Which Types of 403(b) Plans Are Subject to ERISA?
403(b) plans are commonly used by tax-exempt organizations to provide retirement benefits for their employees. Generally, plans that are established or maintained by private tax-exempt organizations are subject to ERISA (governmental and non-electing church plans are always exempt).
However, there have always been questions about ERISA coverage for plans funded only with employee contributions. In 1979, the DOL issued the Exemption Reg. that provided a safe harbor exemption from Title I of ERISA for certain 403(b) plans. There are four requirements under the safe harbor and all must be met in order to claim an exemption from ERISA:
- Participation must be voluntary.
- All rights under the annuity contracts or custodial accounts must be enforceable by the employee or beneficiary (not the employer.)
- Involvement of the employer must be limited to certain restricted activities.

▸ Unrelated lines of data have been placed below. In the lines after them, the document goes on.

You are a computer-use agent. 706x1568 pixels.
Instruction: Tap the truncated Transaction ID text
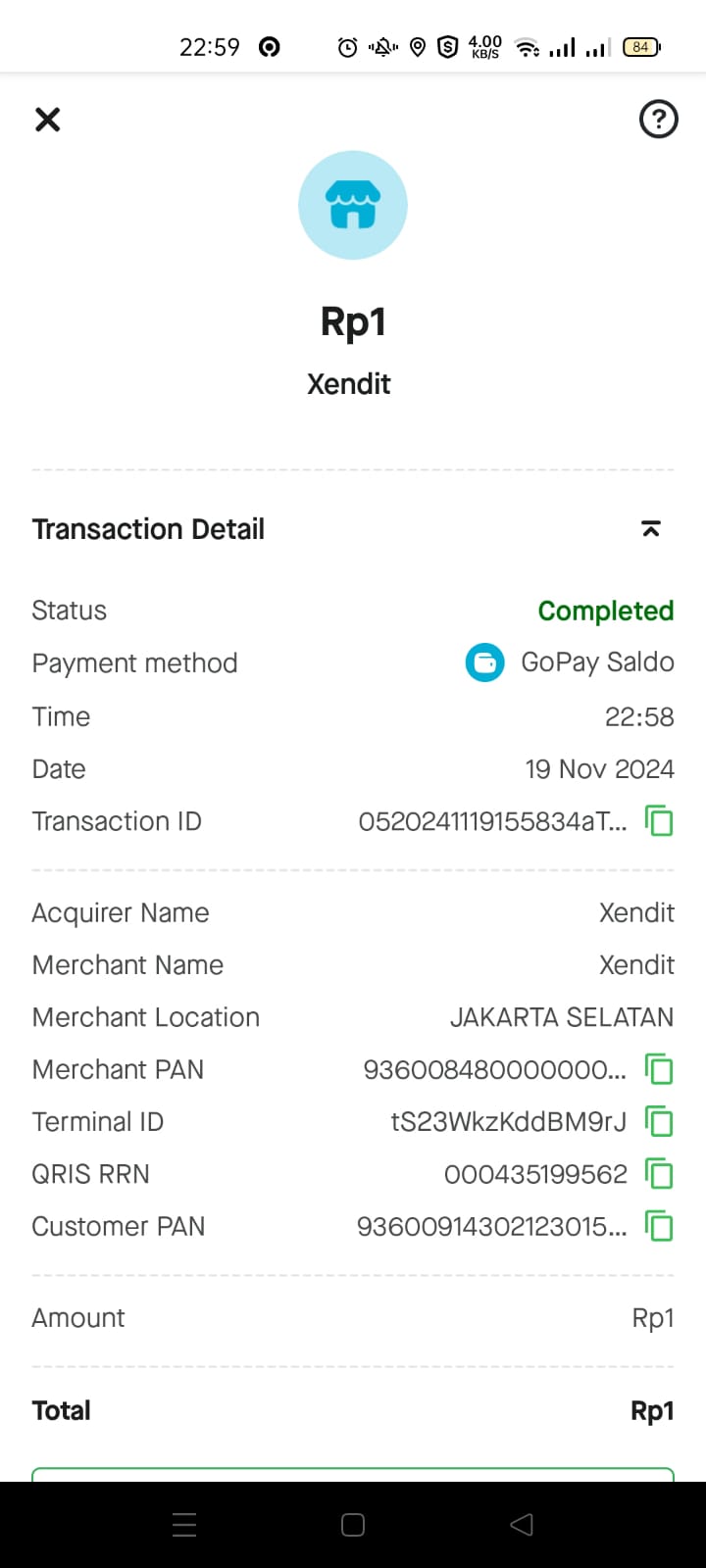point(492,821)
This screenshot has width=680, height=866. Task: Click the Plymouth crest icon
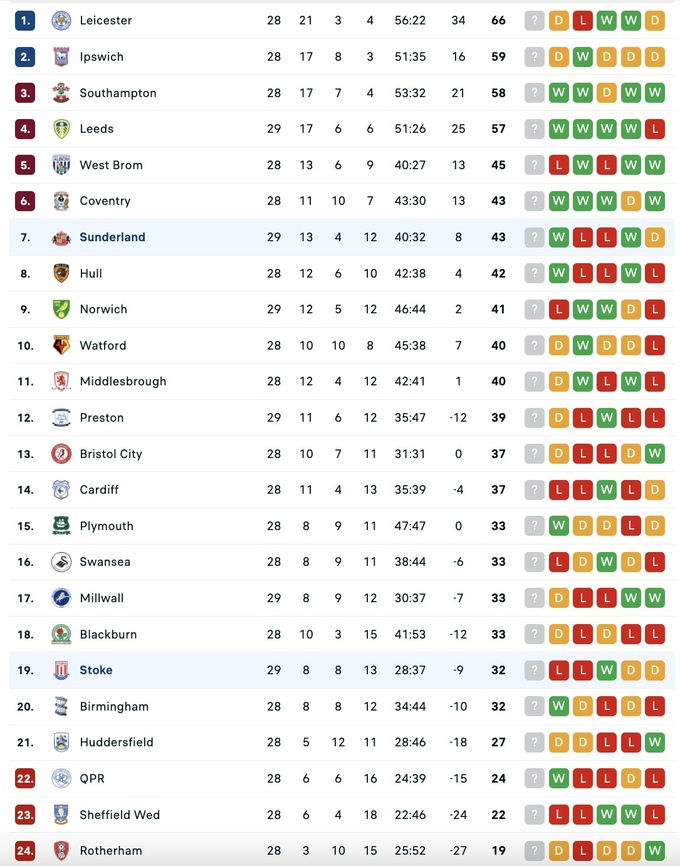[x=61, y=526]
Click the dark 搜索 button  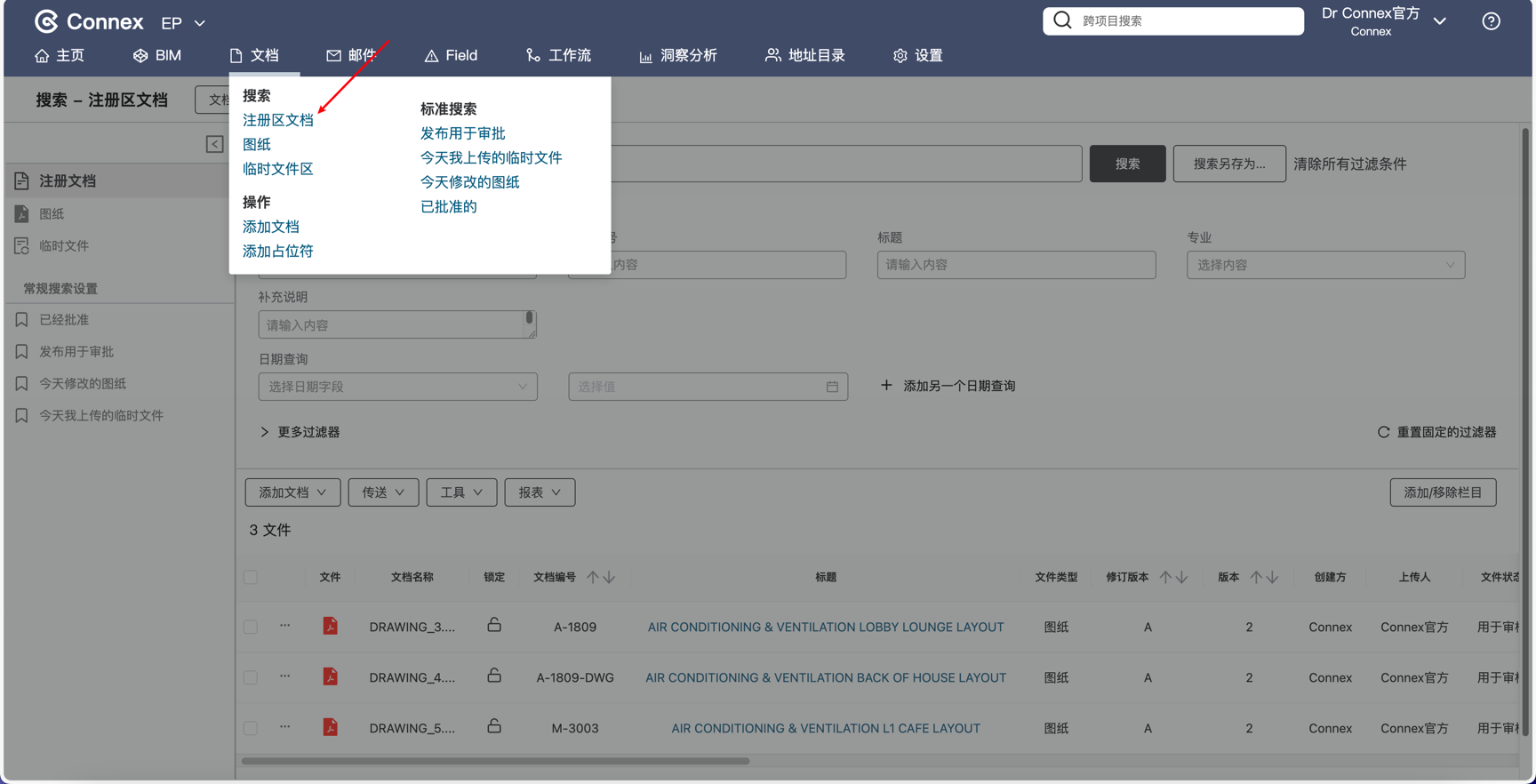1127,164
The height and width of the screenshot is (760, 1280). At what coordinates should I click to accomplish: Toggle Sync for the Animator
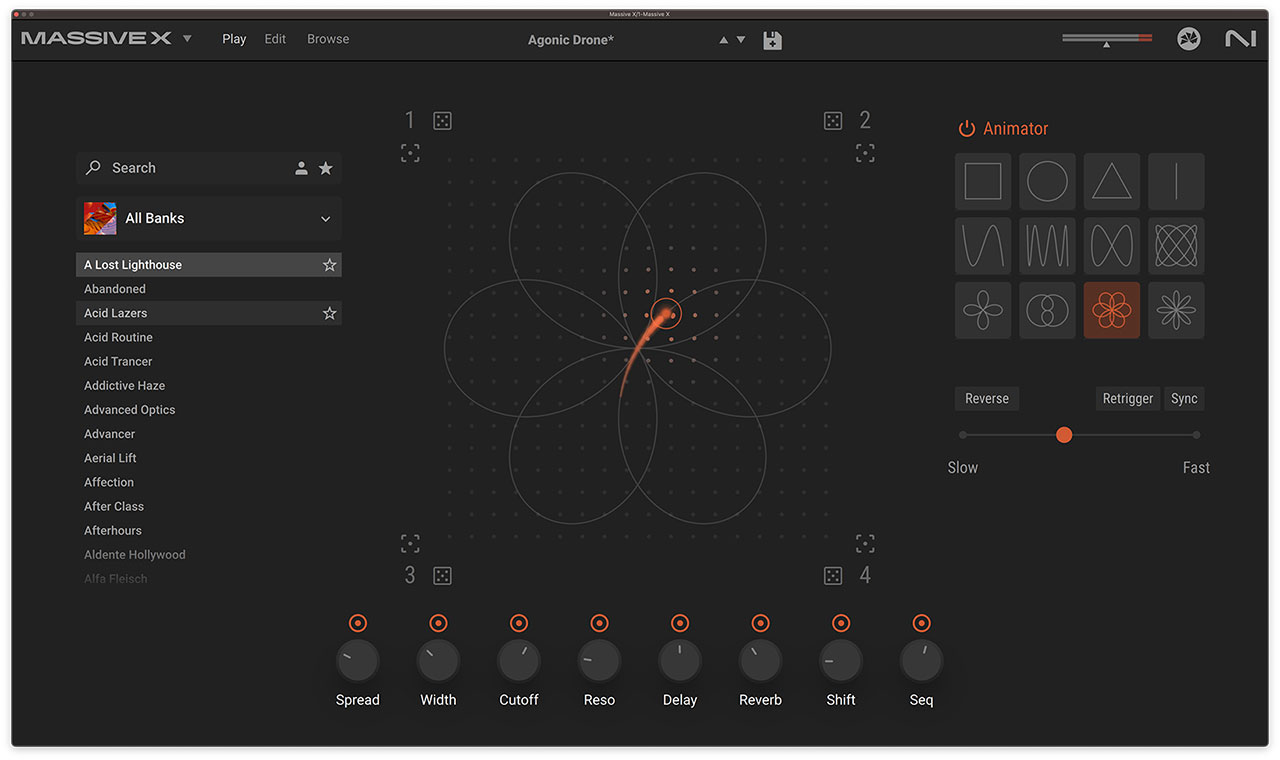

- The employer must receive no direct or indirect compensation for maintaining the plan other than a reasonable reimbursement of expenses incurred to operate the plan.
WHY THE CONFUSION?
The 401(a)/403(b) plan design is common in the not-for-profit market. When a not-for-profit employer has a 403(b) and a 401(a) plan with employer contributions, the 401(a) plan is subject to the 415 limits, but the 403(b) plan has a separate 415 limit. Funds contributed to 403(b) plan generally do not reduce the 415 limits for the 401(a) and vice versa.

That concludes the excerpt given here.